How the New iPod Touch Is Better Than the iPhone 5s
Apple has finally updated what many Apple fans thought was a forgotten device: the iPod. And the company gave the iPod Touch some significant upgrades, which make it just as powerful as the iPhone models that came before the current iPhone 6. As The Cheat Sheet reported recently, French website iGen revealed Apple’s plans to update the iPod lineup just a few days before Apple introduced “the best iPod Touch yet.”
While the company unveiled new colors for the whole iPod line, it updated the iPod Touch with the A8 chip, the M8 motion coprocessor, an 8MP camera, and an improved FaceTime camera “for even better selfies.” The specifications of Apple’s new iPod Touch actually beat all of the iPhones before the iPhone 6.
What the upgrades haven’t changed is the fact that the lack of cellular data connectivity on the WiFi-only iPod Touch makes it a niche product But Apple Insider’s Neil Hughes notes that the upgraded hardware makes the iPod Touch “a formidable and highly affordable opponent to the company’s mid-range iPhone 5s,” which makes it a newly attractive choice for some types of consumers.
The new iPod Touch is actually more powerful than the iPhone 5s, which just a year ago was Apple’s flagship iPhone. The iPod Touch features the 64-bit A8 processor that supports Metal-optimized games, and the M8 motion coprocessor that’s capable of step-tracking, starting at just $199. The iPhone 5s, on the other hand, starts at $549 without a contract for the same 16GB of internal memory, and is equipped with the older, slower A7 processor and the less-capable M7 motion coprocessor.
Both the new iPod Touch and the iPhone 5s feature the same four-inch Retina display with a 1,136-by-640 pixel resolution, but the iPod Touch is significantly thinner and lighter than the iPhone 5s. However, as always, thinness comes at a cost, and the iPhone 5s has a greater advertised battery life than the iPod Touch.
The iPod Touch has been updated to support 802.11ac Wi-Fi, which brings it in line with the iPhone 6 and beats the iPhone 5s, which supports 802.11n.

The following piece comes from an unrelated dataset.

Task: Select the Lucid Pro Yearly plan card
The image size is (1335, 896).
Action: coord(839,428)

The iPod Touch also supports Bluetooth 4.1, which makes it the first Apple product to support the specification. However, the updated iPod lacks GPS, and while location data is available while on WiFi, that’s not necessarily reliable for users on the go. Similarly, the iPhone 5s has a dedicated high speed LTE chip. When paired with a mobile data plan, the iPhone can access the Internet from anywhere that there’s cellular signal, while the iPod Touch relies on WiFi networks. Additionally, you can’t use Apple Pay because it lacks a TouchID fingerprint sensor (though you can’t do that on the iPhone 5s, either, since both devices lack NFC capabilities).
Both the iPod Touch and the iPhone 5s feature the 8MP iSight camera, but Hughes notes that there are some differences between the two. Most users won’t notice the difference between the images taken on the devices, though for true mobile photography enthusiasts, the iPhone 5s has a slight edge. The camera in the iPod Touch has a maximum aperture of f/4.2, while that in the iPhone 5s has a maximum aperture of f/2.2. The iPhone 5s also features a True Tone flash module to produce true-to-life images in dark settings, while the flash on the iPod Touch is likely a standard white camera flash.

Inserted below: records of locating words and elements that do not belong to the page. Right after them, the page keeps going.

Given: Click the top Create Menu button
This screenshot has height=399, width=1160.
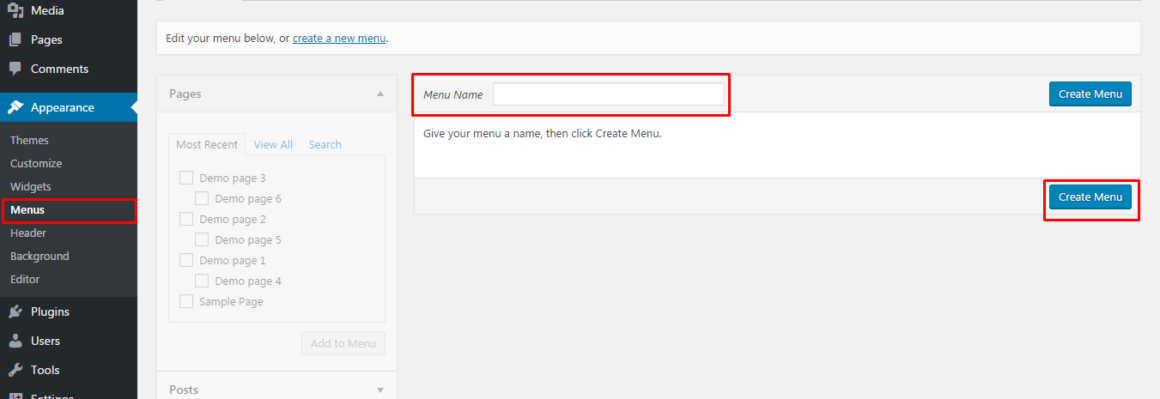Looking at the screenshot, I should [x=1090, y=94].
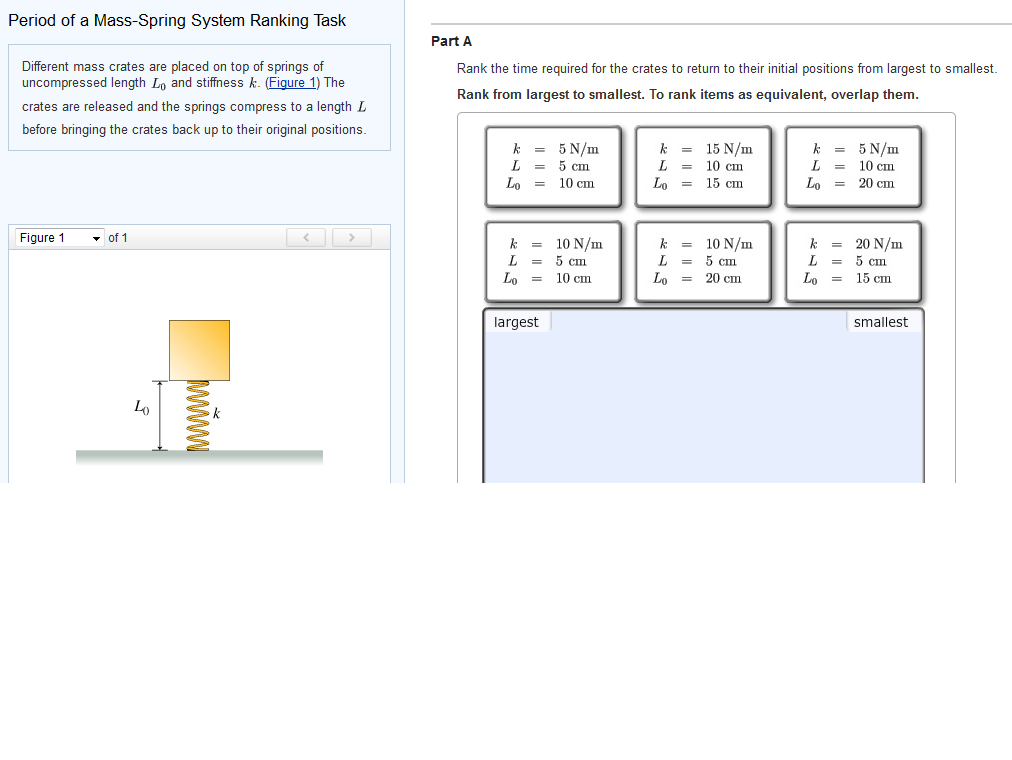Select the crate card with k = 10 N/m, L0 = 20 cm

703,261
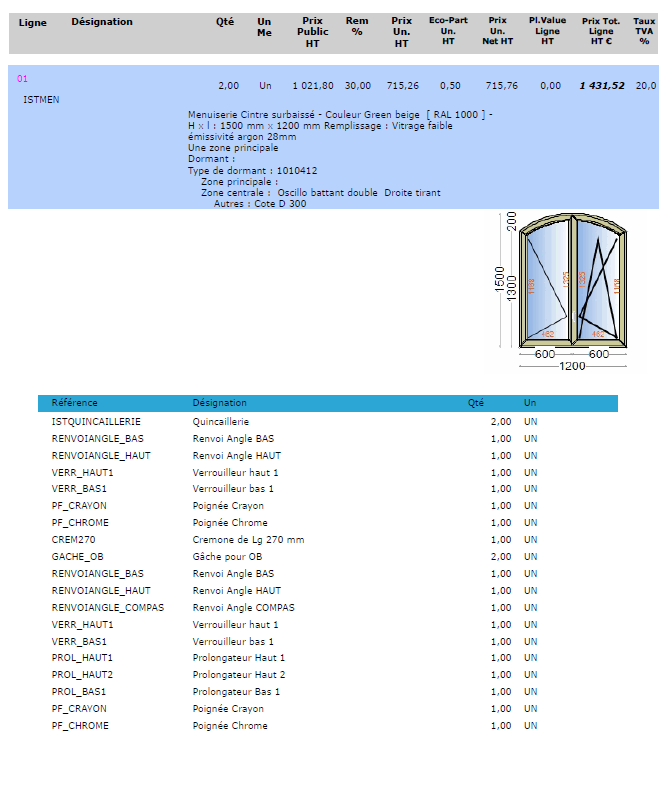Select the PROL_BAS1 reference row
This screenshot has height=787, width=668.
79,692
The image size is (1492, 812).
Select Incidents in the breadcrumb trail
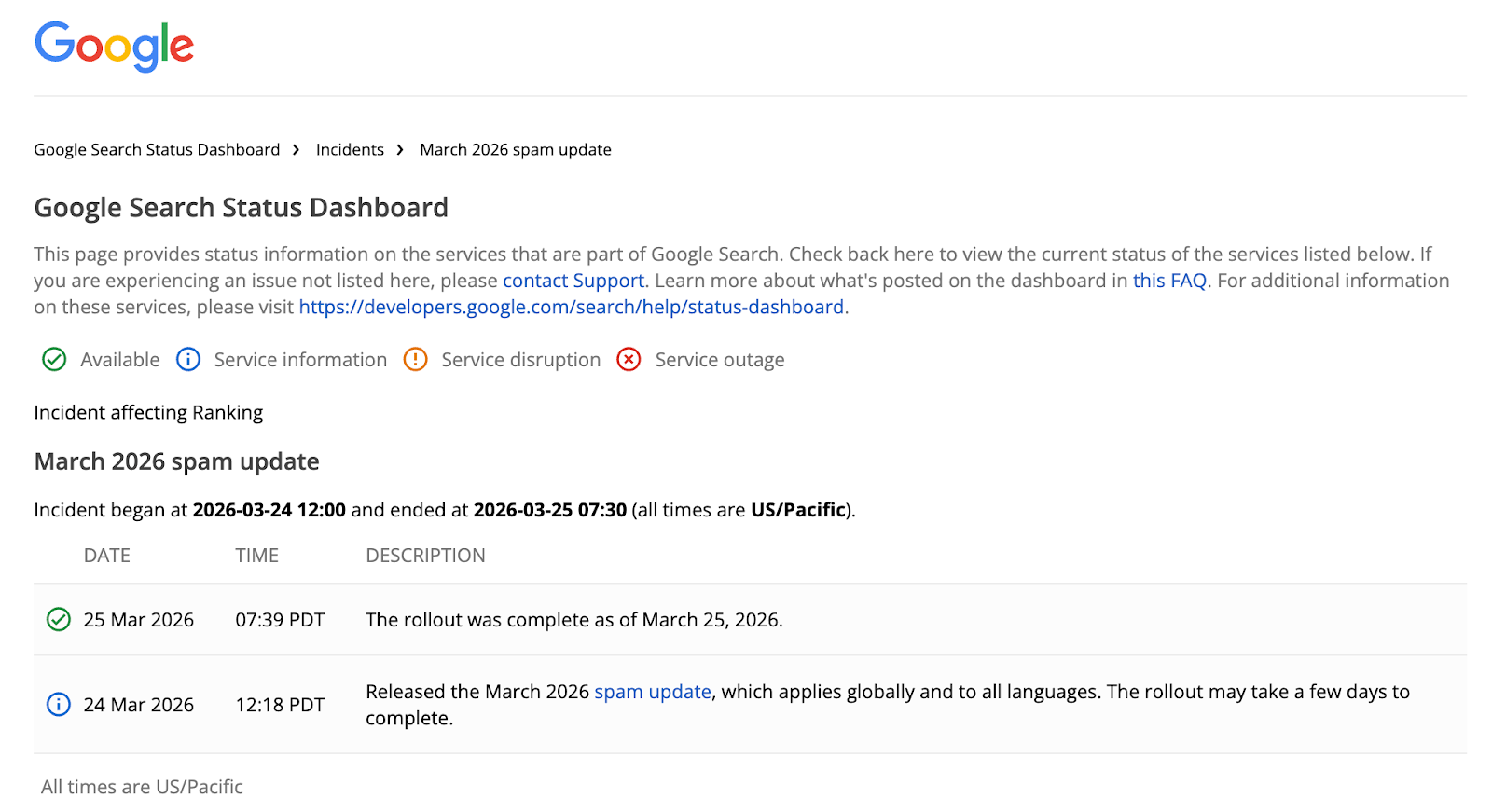[x=350, y=149]
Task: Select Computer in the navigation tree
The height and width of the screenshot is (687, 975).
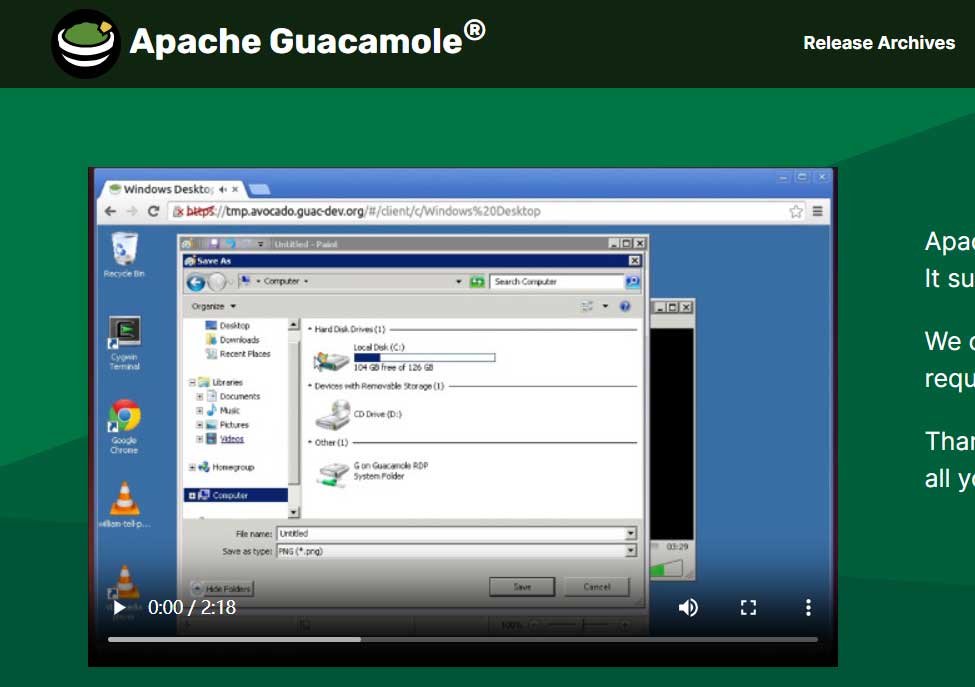Action: click(x=230, y=495)

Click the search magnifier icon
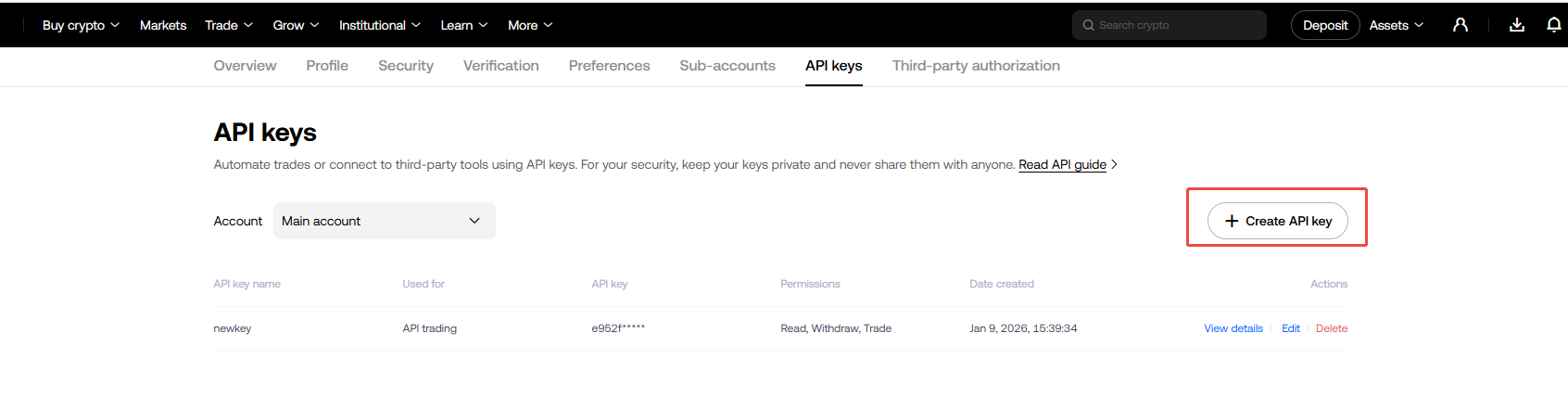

The iPhone 5s also has automatic image stabilization, which the iPod Touch lacks; and automatic high dynamic range seems to be limited to the front-facing FaceTime camera on the iPod Touch, while both the FaceTime and iSight cameras of the iPhone 5s are equipped with the feature. But one area where the camera of the iPod Touch definitively beats that of the iPhone 5s is in the resolution of panoramic images, as Apple says that the new iPod Touch can capture panoramas up to 43MP.
Brian Barrett notes at Wired that an iPod Touch hasn’t been an attractive choice for most people for a while, though it’s been a popular purchase for parents of school-age children and tweens who aren’t yet ready for a smartphone. But in the newly upgraded iPod Touch, consumers can get a smaller iOS device that’s easier to use on a run or at the gym, a backup device that’s half the price of the cheapest iPad, or simply a device that offers inexpensive access to the latest iOS apps to accompany a cheaper phone. As Barrett notes, “if you’re comfortable leaning on a VoIP app for phone calls, you can also use the iPod touch as your main phone in a pinch.”

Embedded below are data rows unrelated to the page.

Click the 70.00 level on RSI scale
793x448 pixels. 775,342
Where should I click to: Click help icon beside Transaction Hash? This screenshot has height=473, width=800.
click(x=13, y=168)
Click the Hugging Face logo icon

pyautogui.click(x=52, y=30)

Barrett notes that the 2012 iPod Touch could conceivably complete some of the same tasks. But the performance of its processor and camera, while passable, aren’t anywhere near the standards of Apple’s newer devices. But Apple’s choice to equip the iPod Touch with the A8 chip, instead of the A7 chip that iGen had predicted, gives the device enough processing power to last several years without feeling outdated.